In this matter, the Respondent (Gemini Audio and Gemini Entertainment Mobile India Service) filed the private complaint against the petitioners u/s 200 Cr.P.C. r/w sec.190 (1) for the offences under Sections 420 and 506 (ii) I.P.C. As a genuine business proposal, with the approval of the present President of the first accused company namely Sudha Raghunathan, it was agreed that the first accused company would give their license of the members content exclusive to Gemini Auto to digitize and deploy across all mobile platforms worldwide for a period of three years.

Thus, the accused parties entered into an agreement with the complainant. A sum of Rs 2.7 crore was paid in September, 2012. After receiving the money, the accused coerced complainant’s company’s joint managing director to sign an agreement with frivolous and fictitious content. Later, it was found out that the accused cheated the complainant’s company with an intention to defraud the complainant’s company with full of false and frivolous database and the first accused also had existing arrangements with an external party. So, when the complaint raised by the respondent was taken on the file of the Metropolitan Magistrate, this quash petition was filed in order to challenge the said complaint.

The Bench was of the opinion that the dispute between the parties was only purely a civil dispute. There was a breach of contract which resulted in the failure of the respondent to pay a minimum guaranteed amount as agreed to be paid by him in the agreement. The circumstances were such that the first accused refused to pay the money paid by him i.e. Rs.2.7 crores, on the ground that respondent exploited the musical contents of first accused members. Hence, the respondent had given this complaint but the same was  bereft of details with regard to the dates on which the accused persons had said to have threatened him in connection with the agreement, criminally intimidated him etc., noted the Bench.
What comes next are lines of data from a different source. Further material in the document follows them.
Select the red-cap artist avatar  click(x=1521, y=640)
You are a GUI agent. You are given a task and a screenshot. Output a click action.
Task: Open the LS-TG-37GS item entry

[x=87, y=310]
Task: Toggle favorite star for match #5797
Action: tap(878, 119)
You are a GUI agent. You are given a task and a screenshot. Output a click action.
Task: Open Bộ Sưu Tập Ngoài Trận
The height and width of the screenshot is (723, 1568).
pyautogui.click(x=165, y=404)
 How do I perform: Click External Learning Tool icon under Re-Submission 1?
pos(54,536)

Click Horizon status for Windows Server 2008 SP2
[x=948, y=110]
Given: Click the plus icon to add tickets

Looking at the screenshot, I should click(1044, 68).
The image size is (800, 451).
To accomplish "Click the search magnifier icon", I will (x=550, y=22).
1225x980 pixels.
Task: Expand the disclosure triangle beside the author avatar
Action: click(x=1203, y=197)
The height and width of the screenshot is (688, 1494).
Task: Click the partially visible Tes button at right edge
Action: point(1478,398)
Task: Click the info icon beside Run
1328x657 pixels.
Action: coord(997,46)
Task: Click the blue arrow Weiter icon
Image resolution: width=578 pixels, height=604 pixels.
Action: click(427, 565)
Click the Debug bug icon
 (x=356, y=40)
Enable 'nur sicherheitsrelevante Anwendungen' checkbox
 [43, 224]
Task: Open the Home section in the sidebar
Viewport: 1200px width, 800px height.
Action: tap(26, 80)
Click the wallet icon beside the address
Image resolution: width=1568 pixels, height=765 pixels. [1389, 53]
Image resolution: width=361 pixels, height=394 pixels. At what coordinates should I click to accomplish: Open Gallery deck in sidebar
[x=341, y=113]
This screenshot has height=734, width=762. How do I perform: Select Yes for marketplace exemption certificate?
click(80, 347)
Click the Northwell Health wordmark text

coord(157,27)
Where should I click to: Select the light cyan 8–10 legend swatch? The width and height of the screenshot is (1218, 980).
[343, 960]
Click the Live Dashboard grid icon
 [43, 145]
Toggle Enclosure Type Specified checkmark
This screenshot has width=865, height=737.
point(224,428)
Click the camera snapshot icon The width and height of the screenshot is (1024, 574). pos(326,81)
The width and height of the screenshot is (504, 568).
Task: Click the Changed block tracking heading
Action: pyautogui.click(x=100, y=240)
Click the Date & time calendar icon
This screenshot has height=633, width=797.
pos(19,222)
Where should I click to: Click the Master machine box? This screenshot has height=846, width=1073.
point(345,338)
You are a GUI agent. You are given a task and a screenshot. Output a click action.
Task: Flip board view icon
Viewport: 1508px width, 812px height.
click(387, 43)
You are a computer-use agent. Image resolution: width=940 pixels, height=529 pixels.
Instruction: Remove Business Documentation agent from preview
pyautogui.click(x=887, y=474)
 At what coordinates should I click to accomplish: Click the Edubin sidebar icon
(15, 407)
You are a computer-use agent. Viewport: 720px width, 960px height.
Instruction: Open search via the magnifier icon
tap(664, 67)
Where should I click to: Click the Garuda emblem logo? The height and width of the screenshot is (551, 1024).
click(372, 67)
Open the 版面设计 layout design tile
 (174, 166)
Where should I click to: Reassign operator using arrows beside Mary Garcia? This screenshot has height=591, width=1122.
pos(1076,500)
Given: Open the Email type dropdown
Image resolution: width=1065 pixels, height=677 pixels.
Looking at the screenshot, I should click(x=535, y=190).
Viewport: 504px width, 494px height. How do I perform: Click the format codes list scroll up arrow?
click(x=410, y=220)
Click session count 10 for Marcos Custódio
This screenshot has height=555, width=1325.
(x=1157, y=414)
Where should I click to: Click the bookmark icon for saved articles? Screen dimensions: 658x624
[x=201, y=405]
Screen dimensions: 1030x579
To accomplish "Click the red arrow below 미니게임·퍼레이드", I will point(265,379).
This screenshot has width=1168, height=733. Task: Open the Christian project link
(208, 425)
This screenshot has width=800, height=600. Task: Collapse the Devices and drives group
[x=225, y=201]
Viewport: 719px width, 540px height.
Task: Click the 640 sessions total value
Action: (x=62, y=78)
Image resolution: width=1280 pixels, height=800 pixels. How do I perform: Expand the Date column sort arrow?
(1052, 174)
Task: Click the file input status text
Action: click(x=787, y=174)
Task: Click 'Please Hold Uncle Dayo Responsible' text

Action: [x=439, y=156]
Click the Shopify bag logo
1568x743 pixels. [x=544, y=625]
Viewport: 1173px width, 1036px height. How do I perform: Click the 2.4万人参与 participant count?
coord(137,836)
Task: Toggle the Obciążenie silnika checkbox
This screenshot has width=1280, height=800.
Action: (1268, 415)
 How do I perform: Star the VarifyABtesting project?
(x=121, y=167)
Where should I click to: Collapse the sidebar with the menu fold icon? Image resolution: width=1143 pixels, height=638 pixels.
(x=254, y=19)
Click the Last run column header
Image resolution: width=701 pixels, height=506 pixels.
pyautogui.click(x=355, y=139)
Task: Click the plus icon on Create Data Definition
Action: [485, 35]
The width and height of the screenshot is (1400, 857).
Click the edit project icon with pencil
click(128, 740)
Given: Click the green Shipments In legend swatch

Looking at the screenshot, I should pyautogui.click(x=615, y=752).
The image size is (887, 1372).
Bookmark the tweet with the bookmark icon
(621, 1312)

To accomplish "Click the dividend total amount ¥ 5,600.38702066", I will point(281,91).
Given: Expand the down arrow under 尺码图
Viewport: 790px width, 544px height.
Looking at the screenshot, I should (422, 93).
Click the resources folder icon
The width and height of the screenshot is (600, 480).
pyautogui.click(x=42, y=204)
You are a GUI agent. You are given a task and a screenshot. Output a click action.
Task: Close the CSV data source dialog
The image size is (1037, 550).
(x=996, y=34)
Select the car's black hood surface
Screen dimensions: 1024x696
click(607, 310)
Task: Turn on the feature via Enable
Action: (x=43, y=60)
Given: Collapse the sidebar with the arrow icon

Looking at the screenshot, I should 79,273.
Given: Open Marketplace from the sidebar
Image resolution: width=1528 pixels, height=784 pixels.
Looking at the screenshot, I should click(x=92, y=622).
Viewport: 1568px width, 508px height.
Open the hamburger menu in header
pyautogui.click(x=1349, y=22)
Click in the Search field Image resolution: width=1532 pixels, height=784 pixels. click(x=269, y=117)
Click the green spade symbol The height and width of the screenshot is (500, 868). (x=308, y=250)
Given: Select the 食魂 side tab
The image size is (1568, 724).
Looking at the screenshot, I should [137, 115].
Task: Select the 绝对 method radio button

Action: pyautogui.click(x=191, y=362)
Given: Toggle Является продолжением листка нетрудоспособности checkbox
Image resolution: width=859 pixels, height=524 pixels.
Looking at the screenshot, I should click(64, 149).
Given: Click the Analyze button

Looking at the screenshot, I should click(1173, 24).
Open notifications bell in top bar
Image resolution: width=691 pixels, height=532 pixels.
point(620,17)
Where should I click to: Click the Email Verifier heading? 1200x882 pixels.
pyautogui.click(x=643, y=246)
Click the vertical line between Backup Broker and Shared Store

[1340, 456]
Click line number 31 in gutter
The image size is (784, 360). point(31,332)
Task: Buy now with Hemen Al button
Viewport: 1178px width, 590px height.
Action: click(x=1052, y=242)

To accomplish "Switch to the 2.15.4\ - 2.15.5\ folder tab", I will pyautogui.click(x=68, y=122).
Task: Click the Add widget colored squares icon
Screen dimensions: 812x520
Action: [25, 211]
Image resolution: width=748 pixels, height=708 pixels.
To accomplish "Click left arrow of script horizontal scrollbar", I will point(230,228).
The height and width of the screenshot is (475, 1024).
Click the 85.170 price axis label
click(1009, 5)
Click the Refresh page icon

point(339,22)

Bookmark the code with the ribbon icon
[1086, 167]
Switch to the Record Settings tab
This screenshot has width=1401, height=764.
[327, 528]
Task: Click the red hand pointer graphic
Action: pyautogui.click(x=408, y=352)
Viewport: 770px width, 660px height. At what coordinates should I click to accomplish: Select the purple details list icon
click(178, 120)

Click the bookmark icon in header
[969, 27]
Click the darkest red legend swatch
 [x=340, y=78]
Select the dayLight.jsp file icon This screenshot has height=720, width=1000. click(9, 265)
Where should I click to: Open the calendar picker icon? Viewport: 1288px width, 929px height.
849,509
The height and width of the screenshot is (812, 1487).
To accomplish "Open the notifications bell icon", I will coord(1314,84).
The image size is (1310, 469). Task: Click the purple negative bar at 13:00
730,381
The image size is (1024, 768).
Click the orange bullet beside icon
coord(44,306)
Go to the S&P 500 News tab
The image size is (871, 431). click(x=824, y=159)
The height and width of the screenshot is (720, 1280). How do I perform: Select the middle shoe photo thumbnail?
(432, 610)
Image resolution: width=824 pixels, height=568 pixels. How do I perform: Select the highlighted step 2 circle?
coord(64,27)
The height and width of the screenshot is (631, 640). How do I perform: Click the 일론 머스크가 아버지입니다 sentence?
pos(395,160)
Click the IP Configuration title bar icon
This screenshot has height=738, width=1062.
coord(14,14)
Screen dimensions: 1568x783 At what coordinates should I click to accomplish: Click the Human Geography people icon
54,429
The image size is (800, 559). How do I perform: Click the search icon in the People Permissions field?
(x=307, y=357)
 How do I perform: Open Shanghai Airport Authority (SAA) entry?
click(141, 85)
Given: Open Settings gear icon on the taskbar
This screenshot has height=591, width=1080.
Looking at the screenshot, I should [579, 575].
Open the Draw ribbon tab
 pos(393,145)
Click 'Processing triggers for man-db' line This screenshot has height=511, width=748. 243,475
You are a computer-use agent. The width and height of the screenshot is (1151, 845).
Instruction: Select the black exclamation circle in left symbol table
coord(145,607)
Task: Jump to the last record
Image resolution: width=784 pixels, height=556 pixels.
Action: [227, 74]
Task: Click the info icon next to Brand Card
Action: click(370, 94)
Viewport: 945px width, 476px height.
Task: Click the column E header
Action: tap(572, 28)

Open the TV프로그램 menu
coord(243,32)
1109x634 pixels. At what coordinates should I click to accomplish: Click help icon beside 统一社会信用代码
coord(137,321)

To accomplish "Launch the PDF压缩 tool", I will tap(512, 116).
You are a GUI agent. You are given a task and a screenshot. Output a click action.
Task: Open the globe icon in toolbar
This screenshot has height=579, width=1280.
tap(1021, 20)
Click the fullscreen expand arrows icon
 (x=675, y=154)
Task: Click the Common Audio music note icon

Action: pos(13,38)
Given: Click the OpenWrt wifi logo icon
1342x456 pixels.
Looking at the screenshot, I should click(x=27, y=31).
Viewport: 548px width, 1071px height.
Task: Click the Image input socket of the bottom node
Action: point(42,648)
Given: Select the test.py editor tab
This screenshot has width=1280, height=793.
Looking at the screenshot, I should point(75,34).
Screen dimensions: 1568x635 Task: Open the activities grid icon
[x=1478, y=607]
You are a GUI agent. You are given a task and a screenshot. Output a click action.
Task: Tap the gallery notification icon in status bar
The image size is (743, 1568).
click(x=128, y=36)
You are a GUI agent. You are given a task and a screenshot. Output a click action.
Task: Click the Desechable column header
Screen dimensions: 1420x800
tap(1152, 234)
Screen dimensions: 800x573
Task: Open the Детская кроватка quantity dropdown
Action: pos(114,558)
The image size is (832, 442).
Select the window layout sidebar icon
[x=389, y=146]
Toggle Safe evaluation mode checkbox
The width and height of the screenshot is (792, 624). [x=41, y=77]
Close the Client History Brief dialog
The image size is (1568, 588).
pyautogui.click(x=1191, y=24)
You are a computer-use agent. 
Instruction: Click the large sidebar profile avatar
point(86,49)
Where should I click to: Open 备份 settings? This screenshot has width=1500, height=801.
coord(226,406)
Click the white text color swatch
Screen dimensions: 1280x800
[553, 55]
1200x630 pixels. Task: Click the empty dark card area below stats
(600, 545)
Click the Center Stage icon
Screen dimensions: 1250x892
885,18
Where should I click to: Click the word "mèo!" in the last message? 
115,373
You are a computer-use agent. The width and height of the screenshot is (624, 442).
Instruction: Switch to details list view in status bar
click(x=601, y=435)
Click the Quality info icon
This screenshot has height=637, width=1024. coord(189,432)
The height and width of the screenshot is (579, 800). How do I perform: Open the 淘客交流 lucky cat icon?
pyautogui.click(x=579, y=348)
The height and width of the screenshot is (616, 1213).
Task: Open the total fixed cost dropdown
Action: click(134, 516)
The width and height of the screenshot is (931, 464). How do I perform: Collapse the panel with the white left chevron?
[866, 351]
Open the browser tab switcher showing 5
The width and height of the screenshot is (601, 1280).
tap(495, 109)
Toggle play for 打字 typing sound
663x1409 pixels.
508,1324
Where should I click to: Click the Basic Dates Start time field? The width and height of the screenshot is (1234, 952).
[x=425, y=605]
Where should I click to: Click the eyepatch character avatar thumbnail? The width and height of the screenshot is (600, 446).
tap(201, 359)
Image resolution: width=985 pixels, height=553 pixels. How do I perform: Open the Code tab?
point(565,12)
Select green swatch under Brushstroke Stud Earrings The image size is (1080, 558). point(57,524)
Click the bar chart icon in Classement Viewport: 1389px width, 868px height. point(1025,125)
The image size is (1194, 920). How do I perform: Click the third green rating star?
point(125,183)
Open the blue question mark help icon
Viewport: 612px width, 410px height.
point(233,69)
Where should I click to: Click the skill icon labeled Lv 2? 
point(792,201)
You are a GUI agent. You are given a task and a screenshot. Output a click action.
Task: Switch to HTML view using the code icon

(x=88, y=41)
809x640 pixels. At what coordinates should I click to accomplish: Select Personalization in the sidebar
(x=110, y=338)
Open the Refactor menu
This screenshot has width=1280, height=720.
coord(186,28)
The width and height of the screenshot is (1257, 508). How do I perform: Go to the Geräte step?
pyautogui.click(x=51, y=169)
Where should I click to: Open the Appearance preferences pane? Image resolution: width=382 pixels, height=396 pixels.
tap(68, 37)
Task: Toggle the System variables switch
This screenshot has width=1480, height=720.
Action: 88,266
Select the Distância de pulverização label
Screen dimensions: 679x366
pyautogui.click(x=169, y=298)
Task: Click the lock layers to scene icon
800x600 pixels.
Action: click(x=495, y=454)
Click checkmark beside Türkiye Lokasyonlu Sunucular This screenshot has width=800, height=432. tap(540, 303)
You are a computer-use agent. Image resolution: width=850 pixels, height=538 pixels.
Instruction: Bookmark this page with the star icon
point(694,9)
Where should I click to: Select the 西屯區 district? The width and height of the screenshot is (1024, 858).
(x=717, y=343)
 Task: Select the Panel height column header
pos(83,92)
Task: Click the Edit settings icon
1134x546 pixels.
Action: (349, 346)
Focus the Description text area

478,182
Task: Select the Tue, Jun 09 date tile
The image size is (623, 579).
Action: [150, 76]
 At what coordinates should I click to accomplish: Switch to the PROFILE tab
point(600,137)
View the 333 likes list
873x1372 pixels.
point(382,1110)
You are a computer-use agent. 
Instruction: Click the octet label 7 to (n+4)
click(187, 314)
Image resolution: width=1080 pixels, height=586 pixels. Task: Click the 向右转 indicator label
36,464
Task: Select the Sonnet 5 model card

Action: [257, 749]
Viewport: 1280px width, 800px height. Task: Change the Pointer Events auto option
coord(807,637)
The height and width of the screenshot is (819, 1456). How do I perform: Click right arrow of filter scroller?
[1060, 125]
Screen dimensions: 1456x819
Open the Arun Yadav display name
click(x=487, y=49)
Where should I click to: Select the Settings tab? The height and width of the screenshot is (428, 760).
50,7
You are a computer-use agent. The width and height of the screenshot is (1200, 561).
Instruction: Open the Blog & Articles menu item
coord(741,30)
Not only this, but the Bench also asserted that it was the respondent who was responsible for the breach of the contract and no grounds were made out for taking cognizance for the offence under Section 420 and 506 (ii) I.P.C. It was also highlighted by the Court that the Magistrate has to carefully scrutinize the evidence brought on record before summoning an accused in a criminal case and only because the civil remedy may be available to the complainant, that itself cannot be a ground to quash the criminal proceeding.

Thus, considering that asking the petitioner to appear before the Court to face the trial would cause harassment to them as no offence was made out, the Bench allowed the petition and quashed the proceedings against the petitioners.